Эпоха войн и революций. Ч. 2

Итак, на дворе 1924 год. Несмотря на недавно завершившуюся Первую Мировую войну, экономики стран Европы и США находятся в предкризисном состоянии. Нарастает давление пролетариата, который так и не получил облегчения своей участи после Версальского мира, а германский пролетариат и вовсе попал в новую кабалу. Как нельзя лучше раскрылся предательский характер социал-демократии в период становления фашизма в европейских государствах. Характерно, что как и всегда антибольшевистские, антиреволюционные позиции сближали меньшевиков с либералами, а все вместе они объективно играли на руку мировому капиталу, создавая благоприятные условия для укрепления фашистов.

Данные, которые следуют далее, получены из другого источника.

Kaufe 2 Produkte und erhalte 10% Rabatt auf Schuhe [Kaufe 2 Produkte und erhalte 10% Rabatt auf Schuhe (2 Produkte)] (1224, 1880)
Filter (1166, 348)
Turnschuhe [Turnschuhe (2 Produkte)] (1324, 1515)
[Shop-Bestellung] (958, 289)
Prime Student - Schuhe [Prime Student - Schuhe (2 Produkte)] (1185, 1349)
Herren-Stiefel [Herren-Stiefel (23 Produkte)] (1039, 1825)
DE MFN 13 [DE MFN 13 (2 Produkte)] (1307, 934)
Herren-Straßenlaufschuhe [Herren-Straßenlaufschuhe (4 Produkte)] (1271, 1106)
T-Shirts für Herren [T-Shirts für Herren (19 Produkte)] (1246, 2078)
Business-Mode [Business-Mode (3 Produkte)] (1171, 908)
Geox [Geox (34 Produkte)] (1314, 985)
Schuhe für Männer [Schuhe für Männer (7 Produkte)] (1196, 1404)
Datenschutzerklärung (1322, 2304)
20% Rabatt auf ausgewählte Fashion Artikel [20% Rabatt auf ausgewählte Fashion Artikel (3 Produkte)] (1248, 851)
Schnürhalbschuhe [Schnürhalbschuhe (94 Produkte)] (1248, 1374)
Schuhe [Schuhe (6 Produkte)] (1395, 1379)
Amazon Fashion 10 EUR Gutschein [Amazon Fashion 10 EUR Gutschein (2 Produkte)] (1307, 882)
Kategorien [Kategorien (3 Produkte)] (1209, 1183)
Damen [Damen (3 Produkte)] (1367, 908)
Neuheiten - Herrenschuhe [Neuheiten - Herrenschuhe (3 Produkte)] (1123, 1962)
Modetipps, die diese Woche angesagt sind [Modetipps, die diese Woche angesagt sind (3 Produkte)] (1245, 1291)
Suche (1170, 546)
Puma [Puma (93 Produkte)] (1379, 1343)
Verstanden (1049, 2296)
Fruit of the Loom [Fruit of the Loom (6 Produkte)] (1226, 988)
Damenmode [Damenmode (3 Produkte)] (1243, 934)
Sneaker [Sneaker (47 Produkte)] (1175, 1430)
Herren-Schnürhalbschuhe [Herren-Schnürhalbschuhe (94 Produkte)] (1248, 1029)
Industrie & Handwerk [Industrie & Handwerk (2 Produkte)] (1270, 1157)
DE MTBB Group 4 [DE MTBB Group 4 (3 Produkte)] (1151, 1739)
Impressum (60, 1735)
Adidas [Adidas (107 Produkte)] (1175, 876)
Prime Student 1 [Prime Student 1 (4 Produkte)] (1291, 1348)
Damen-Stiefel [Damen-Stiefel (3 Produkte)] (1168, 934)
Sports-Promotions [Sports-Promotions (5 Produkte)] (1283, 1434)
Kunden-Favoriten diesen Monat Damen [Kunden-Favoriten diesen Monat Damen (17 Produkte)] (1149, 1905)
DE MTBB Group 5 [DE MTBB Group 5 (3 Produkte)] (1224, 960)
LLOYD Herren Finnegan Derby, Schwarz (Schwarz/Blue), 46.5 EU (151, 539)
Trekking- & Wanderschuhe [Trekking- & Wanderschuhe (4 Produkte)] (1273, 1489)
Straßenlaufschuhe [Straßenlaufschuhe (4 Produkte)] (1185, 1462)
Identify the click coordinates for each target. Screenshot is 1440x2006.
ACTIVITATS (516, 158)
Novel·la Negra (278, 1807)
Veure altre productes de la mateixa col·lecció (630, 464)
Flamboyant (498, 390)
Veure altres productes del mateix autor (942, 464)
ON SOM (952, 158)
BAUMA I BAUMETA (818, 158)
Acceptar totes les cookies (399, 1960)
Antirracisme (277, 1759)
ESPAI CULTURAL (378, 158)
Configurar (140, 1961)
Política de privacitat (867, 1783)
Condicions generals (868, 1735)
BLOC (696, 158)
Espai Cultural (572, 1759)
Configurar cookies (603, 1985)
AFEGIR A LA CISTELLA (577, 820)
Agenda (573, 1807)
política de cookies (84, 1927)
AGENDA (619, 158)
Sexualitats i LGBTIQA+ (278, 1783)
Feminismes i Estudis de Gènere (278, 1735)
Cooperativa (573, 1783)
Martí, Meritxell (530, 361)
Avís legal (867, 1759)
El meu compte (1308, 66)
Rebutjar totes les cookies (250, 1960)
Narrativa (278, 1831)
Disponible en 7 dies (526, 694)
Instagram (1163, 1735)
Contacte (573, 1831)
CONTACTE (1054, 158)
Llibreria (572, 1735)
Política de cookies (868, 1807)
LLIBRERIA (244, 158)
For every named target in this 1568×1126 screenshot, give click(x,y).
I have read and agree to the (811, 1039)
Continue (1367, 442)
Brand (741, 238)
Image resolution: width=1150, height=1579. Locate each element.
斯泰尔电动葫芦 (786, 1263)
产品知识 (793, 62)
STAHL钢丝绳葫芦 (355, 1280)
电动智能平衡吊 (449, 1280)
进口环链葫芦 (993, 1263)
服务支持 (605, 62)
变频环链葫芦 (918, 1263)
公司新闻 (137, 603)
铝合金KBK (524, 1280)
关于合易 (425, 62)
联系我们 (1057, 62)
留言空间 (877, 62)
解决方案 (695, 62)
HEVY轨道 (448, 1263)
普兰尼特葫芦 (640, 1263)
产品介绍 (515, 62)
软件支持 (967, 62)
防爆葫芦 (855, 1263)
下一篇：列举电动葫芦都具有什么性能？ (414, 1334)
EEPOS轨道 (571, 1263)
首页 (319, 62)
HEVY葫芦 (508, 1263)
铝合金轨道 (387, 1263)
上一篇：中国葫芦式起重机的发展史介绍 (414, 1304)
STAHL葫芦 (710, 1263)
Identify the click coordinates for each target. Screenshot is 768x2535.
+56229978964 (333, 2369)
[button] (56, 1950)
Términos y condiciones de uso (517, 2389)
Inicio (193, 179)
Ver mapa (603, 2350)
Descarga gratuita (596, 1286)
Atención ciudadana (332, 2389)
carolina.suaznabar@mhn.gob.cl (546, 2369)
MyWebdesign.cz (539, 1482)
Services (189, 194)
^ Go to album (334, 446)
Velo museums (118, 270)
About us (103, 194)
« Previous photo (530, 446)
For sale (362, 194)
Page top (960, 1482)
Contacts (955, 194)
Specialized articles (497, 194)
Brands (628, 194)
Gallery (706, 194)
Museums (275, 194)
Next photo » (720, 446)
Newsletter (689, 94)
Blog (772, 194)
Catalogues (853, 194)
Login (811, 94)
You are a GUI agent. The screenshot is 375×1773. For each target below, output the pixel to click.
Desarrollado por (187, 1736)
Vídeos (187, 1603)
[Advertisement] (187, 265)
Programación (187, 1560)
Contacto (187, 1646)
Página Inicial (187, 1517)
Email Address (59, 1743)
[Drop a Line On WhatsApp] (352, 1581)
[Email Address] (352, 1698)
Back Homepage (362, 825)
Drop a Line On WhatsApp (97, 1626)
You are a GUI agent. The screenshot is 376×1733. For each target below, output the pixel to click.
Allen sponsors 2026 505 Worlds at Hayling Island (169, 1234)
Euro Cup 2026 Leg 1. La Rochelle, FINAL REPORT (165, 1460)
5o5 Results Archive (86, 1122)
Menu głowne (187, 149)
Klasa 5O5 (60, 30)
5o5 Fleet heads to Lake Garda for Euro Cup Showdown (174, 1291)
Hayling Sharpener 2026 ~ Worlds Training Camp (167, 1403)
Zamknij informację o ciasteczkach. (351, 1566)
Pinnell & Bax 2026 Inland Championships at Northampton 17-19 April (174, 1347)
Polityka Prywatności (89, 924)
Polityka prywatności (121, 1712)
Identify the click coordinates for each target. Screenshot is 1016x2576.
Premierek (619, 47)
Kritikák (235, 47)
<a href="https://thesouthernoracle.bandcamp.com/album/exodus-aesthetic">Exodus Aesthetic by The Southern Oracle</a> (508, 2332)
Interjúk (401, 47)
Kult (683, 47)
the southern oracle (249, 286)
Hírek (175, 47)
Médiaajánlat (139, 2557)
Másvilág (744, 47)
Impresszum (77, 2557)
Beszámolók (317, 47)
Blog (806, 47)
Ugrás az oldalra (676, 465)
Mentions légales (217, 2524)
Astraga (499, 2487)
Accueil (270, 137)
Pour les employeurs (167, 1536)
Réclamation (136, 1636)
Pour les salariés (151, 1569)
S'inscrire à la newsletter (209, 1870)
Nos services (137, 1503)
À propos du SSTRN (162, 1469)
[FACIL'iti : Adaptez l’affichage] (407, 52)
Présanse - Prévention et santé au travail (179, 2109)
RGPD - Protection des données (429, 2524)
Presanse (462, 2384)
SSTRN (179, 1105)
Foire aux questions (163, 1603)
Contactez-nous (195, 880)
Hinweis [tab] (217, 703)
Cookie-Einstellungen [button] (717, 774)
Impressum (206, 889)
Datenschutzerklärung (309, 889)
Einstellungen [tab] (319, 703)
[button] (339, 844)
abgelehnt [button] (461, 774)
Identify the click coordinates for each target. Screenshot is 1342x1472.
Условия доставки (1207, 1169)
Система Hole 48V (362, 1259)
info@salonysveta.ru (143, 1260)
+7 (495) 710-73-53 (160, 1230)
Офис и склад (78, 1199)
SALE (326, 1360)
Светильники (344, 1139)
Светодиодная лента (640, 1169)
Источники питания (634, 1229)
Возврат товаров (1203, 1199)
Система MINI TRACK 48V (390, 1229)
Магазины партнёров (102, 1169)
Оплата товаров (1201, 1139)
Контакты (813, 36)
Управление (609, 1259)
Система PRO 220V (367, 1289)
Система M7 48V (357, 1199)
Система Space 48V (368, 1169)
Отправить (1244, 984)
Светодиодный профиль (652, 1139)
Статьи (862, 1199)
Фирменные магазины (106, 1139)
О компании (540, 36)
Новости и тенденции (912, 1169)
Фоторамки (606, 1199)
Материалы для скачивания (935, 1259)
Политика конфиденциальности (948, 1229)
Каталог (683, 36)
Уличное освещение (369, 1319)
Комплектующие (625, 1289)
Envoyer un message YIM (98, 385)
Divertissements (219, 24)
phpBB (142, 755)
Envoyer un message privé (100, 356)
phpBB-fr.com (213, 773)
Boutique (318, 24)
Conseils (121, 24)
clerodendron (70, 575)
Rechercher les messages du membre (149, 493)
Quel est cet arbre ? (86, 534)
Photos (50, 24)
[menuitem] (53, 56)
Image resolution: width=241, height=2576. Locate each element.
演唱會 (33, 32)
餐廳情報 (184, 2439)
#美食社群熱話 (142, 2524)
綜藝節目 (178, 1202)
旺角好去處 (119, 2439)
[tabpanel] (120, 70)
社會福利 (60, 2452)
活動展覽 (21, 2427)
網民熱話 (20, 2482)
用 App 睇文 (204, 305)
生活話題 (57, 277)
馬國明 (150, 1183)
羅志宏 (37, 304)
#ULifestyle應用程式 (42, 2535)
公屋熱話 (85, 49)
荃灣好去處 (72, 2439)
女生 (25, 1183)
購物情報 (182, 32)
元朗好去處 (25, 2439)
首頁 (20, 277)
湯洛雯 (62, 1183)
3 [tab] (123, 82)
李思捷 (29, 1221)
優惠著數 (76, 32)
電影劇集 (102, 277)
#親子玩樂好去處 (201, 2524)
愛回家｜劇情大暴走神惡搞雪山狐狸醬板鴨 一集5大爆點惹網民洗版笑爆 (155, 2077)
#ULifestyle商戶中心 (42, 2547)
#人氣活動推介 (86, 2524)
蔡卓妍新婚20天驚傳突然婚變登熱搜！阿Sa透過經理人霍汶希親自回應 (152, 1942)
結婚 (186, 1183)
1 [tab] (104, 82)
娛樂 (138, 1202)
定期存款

Попытка найти не революционный выход из революционной ситуации не может привести ни к чему, кроме усиления позиций эксплуататорских классов и поражению революционных сил. Собственно, именно это и происходило в 20-е годы прошлого века в Европе - прикрываясь “демократией” и реформами, буржуазия продавила самую трусливую, самую беззубую политику социал-демократии в отношении парламентаризма, а в это время шло расширение и укрепление боевых организаций фашистов, которых в конце концов боялась и сама буржуазная "демократия".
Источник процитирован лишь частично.